──────── Data extract ────────

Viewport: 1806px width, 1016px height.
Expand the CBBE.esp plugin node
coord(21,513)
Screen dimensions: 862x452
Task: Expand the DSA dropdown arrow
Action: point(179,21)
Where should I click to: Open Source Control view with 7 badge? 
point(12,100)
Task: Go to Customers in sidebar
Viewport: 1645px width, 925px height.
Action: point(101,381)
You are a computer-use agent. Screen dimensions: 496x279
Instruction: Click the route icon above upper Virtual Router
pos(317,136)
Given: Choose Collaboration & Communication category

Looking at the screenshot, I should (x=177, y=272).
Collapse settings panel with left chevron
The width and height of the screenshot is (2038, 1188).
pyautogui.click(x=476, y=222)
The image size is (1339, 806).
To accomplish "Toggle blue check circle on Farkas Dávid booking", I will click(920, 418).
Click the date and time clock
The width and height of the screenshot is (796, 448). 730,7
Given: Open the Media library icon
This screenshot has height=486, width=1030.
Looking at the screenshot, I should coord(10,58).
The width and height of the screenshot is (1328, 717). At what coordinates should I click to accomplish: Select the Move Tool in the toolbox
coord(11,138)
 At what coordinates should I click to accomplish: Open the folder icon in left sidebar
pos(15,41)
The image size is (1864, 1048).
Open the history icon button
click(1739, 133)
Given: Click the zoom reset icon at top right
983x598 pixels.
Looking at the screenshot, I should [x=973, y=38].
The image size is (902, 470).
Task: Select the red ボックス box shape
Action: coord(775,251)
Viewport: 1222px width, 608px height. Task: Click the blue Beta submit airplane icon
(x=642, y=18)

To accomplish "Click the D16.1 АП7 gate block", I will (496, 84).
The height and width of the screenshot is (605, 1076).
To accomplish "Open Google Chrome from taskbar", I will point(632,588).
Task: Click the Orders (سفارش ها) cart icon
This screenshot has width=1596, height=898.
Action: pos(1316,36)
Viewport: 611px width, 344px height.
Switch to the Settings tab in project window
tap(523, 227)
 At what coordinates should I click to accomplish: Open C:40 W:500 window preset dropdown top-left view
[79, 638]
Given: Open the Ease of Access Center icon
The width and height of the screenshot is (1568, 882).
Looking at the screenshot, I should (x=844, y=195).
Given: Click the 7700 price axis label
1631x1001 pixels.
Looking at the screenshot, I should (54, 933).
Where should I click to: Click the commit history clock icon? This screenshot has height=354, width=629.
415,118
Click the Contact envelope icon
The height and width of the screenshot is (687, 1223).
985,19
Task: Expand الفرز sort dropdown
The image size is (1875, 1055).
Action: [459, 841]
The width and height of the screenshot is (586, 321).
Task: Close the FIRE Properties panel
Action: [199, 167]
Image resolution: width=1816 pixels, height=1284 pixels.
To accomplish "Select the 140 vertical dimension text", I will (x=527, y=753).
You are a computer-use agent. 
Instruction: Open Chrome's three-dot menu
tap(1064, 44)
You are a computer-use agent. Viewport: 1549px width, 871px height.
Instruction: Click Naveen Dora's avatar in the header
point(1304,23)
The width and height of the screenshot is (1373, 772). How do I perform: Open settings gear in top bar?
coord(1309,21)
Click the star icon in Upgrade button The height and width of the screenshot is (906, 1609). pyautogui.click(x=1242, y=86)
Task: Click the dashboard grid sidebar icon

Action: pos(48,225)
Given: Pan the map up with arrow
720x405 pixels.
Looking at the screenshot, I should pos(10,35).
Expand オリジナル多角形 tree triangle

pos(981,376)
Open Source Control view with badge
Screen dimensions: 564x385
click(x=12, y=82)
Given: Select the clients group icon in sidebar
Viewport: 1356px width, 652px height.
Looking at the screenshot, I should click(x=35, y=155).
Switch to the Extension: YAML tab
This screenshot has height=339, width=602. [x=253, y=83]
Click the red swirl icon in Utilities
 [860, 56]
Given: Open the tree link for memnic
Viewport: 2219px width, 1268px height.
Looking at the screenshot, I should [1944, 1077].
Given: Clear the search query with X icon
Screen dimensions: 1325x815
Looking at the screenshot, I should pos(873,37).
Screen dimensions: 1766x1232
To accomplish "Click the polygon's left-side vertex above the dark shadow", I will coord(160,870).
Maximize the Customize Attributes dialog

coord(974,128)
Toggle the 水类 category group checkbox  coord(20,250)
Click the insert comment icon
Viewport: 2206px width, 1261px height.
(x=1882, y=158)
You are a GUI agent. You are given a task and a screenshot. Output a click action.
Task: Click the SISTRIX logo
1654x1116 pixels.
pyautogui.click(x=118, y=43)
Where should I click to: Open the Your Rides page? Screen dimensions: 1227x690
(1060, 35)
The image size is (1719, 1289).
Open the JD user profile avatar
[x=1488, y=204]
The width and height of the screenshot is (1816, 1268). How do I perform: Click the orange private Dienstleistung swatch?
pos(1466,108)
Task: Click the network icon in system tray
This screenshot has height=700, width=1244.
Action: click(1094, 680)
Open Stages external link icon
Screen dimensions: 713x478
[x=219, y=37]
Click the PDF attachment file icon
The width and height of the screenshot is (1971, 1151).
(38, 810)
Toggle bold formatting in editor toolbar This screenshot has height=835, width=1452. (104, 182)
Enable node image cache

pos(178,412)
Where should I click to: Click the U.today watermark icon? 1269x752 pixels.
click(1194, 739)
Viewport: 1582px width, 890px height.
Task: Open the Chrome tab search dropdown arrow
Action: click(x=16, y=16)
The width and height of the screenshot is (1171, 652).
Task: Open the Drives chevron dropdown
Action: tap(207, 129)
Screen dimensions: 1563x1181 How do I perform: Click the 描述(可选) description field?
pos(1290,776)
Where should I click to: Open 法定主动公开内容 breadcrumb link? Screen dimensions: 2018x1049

────────

Your goal:
Return a faithful copy of all the records above.

Output:
Viewport: 1806px width, 1016px height.
Expand the CBBE.esp plugin node
coord(21,513)
Screen dimensions: 862x452
Task: Expand the DSA dropdown arrow
Action: point(179,21)
Where should I click to: Open Source Control view with 7 badge? 
point(12,100)
Task: Go to Customers in sidebar
Viewport: 1645px width, 925px height.
Action: point(101,381)
You are a computer-use agent. Screen dimensions: 496x279
Instruction: Click the route icon above upper Virtual Router
pos(317,136)
Given: Choose Collaboration & Communication category

Looking at the screenshot, I should (x=177, y=272).
Collapse settings panel with left chevron
The width and height of the screenshot is (2038, 1188).
pyautogui.click(x=476, y=222)
The image size is (1339, 806).
To accomplish "Toggle blue check circle on Farkas Dávid booking", I will click(920, 418).
Click the date and time clock
The width and height of the screenshot is (796, 448). 730,7
Given: Open the Media library icon
This screenshot has height=486, width=1030.
Looking at the screenshot, I should coord(10,58).
The width and height of the screenshot is (1328, 717). At what coordinates should I click to accomplish: Select the Move Tool in the toolbox
coord(11,138)
 At what coordinates should I click to accomplish: Open the folder icon in left sidebar
pos(15,41)
The image size is (1864, 1048).
Open the history icon button
click(1739, 133)
Given: Click the zoom reset icon at top right
983x598 pixels.
Looking at the screenshot, I should [x=973, y=38].
The image size is (902, 470).
Task: Select the red ボックス box shape
Action: coord(775,251)
Viewport: 1222px width, 608px height. Task: Click the blue Beta submit airplane icon
(x=642, y=18)

To accomplish "Click the D16.1 АП7 gate block", I will (496, 84).
The height and width of the screenshot is (605, 1076).
To accomplish "Open Google Chrome from taskbar", I will point(632,588).
Task: Click the Orders (سفارش ها) cart icon
This screenshot has width=1596, height=898.
Action: pos(1316,36)
Viewport: 611px width, 344px height.
Switch to the Settings tab in project window
tap(523, 227)
 At what coordinates should I click to accomplish: Open C:40 W:500 window preset dropdown top-left view
[79, 638]
Given: Open the Ease of Access Center icon
The width and height of the screenshot is (1568, 882).
Looking at the screenshot, I should (x=844, y=195).
Given: Click the 7700 price axis label
1631x1001 pixels.
Looking at the screenshot, I should (54, 933).
Where should I click to: Click the commit history clock icon? This screenshot has height=354, width=629.
415,118
Click the Contact envelope icon
The height and width of the screenshot is (687, 1223).
985,19
Task: Expand الفرز sort dropdown
The image size is (1875, 1055).
Action: [459, 841]
The width and height of the screenshot is (586, 321).
Task: Close the FIRE Properties panel
Action: [199, 167]
Image resolution: width=1816 pixels, height=1284 pixels.
To accomplish "Select the 140 vertical dimension text", I will (x=527, y=753).
You are a computer-use agent. 
Instruction: Open Chrome's three-dot menu
tap(1064, 44)
You are a computer-use agent. Viewport: 1549px width, 871px height.
Instruction: Click Naveen Dora's avatar in the header
point(1304,23)
The width and height of the screenshot is (1373, 772). How do I perform: Open settings gear in top bar?
coord(1309,21)
Click the star icon in Upgrade button The height and width of the screenshot is (906, 1609). pyautogui.click(x=1242, y=86)
Task: Click the dashboard grid sidebar icon

Action: pos(48,225)
Given: Pan the map up with arrow
720x405 pixels.
Looking at the screenshot, I should pos(10,35).
Expand オリジナル多角形 tree triangle

pos(981,376)
Open Source Control view with badge
Screen dimensions: 564x385
click(x=12, y=82)
Given: Select the clients group icon in sidebar
Viewport: 1356px width, 652px height.
Looking at the screenshot, I should click(x=35, y=155).
Switch to the Extension: YAML tab
This screenshot has height=339, width=602. [x=253, y=83]
Click the red swirl icon in Utilities
 [860, 56]
Given: Open the tree link for memnic
Viewport: 2219px width, 1268px height.
Looking at the screenshot, I should [1944, 1077].
Given: Clear the search query with X icon
Screen dimensions: 1325x815
Looking at the screenshot, I should pos(873,37).
Screen dimensions: 1766x1232
To accomplish "Click the polygon's left-side vertex above the dark shadow", I will coord(160,870).
Maximize the Customize Attributes dialog

coord(974,128)
Toggle the 水类 category group checkbox  coord(20,250)
Click the insert comment icon
Viewport: 2206px width, 1261px height.
(x=1882, y=158)
You are a GUI agent. You are given a task and a screenshot. Output a click action.
Task: Click the SISTRIX logo
1654x1116 pixels.
pyautogui.click(x=118, y=43)
Where should I click to: Open the Your Rides page? Screen dimensions: 1227x690
(1060, 35)
The image size is (1719, 1289).
Open the JD user profile avatar
[x=1488, y=204]
The width and height of the screenshot is (1816, 1268). How do I perform: Click the orange private Dienstleistung swatch?
pos(1466,108)
Task: Click the network icon in system tray
This screenshot has height=700, width=1244.
Action: click(1094, 680)
Open Stages external link icon
Screen dimensions: 713x478
[x=219, y=37]
Click the PDF attachment file icon
The width and height of the screenshot is (1971, 1151).
(38, 810)
Toggle bold formatting in editor toolbar This screenshot has height=835, width=1452. (104, 182)
Enable node image cache

pos(178,412)
Where should I click to: Click the U.today watermark icon? 1269x752 pixels.
click(1194, 739)
Viewport: 1582px width, 890px height.
Task: Open the Chrome tab search dropdown arrow
Action: click(x=16, y=16)
The width and height of the screenshot is (1171, 652).
Task: Open the Drives chevron dropdown
Action: tap(207, 129)
Screen dimensions: 1563x1181 How do I perform: Click the 描述(可选) description field?
pos(1290,776)
Where should I click to: Open 法定主动公开内容 breadcrumb link? Screen dimensions: 2018x1049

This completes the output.